I was so excited last night to bring my finished quilt top to the PMQG meeting... and a little nervous. I had so much I wanted to say about it and I kinda froze in front of the group, but I'm good at hiding it. Not a big deal though... I'm just happy to be able to be in front of any group without throwing up :-) not only that, but everyone was really supportive and hearing their reactions made it all worth it!
What I wanted to say was how much I enjoyed the paper-piecing, hand stitching of it all ~ so relaxing, addictive, and fun. Plus I'm loving the new community that seems to be blossoming at PMQG. It's very inspiring, and motivating for me and sharing accomplishments feels great. I started the squid in July, shortly after our meeting about hexagons where I first learned how to make them. I've been addicted since then. There are about 1400 3/4" hexies used in the quilt top. I made them all first, then sewed them into rows, then sewed the rows together. Altogether I have logged approximately 245 hrs. to get it this far. The question asked the most: "Why a squid?"... well, my answer to that is: "Why not?" Really, I'm just a weird girl and you just never know what's going to break out of my head!

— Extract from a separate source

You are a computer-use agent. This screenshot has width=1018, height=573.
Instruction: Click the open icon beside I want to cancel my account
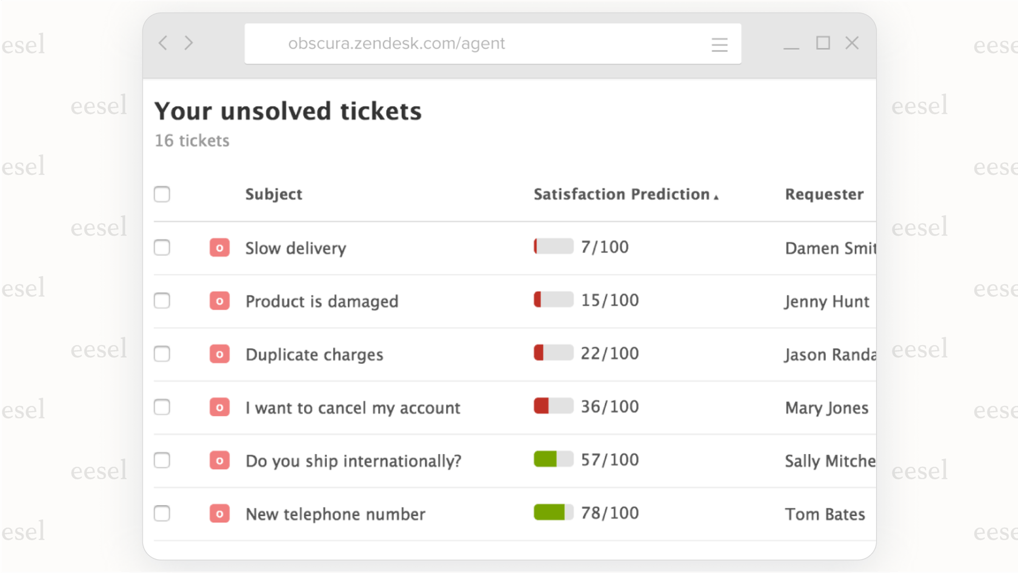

There will be another "unveiling" of my squid for my birthday this Sunday. I can't believe I'll be 42 already... time just flies. I'm always amazed when I make it to another birthday. Honestly, when I was younger, I never imagined I would live past 25 with the way I was living.
I haven't really written much about my past, but as you may have noticed my web address is xstreetgirl.blogspot and there's a reason for that. After being disowned by my family when I was 17 because of religious differences, I spent many years as a homeless or squatting gutter-punk. Long story short, I was somewhat depressed as a young adult and I made it my mission to OD so I could move onto something other than this life. Soooo... I spent years drinking VERY heavily and doing every drug that came my way. One day I found myself pregnant, and sleeping in an unused MUNI station in San Francisco, so I became even more depressed and wanted an abortion. Fortunately for me, I just couldn't go through with it (even tho I'm pro-choice) and so I had to clean up my act while pregnant. I fell back into old habits after my daughter was born, and I was an on again/off again homeless-single-mama for about 6 years until I stopped drinking, smoking cigarettes, and using meth in 1997.
I don't mind sharing this information with anyone... I'm a pretty open person and I'm in a different place now ~ but I still have no real regrets. I'm happy to have had all my experiences... and still be alive with a beautiful daughter. That all said, it's been an uphill battle with my health. I'm not complaining, mind you.... just stating fact. I can't complain about things I did to myself! In particular, my liver needs a LOT of love right now... but I'm so much more healthy than I've ever been before. Most of all... I'm happy and content. YAY!
I guess the reason I bring this all up is to show how much my sewing means to me. It is my new addiction... and it will not hurt my health (except for maybe my finger joints) and I'm so happy that I am here and that I can be creative... and that I can share it all. So when some people think: "Gee.... you must not have a life with how much time you spend sewing" I come back with: "Gee... I have the best life ever!"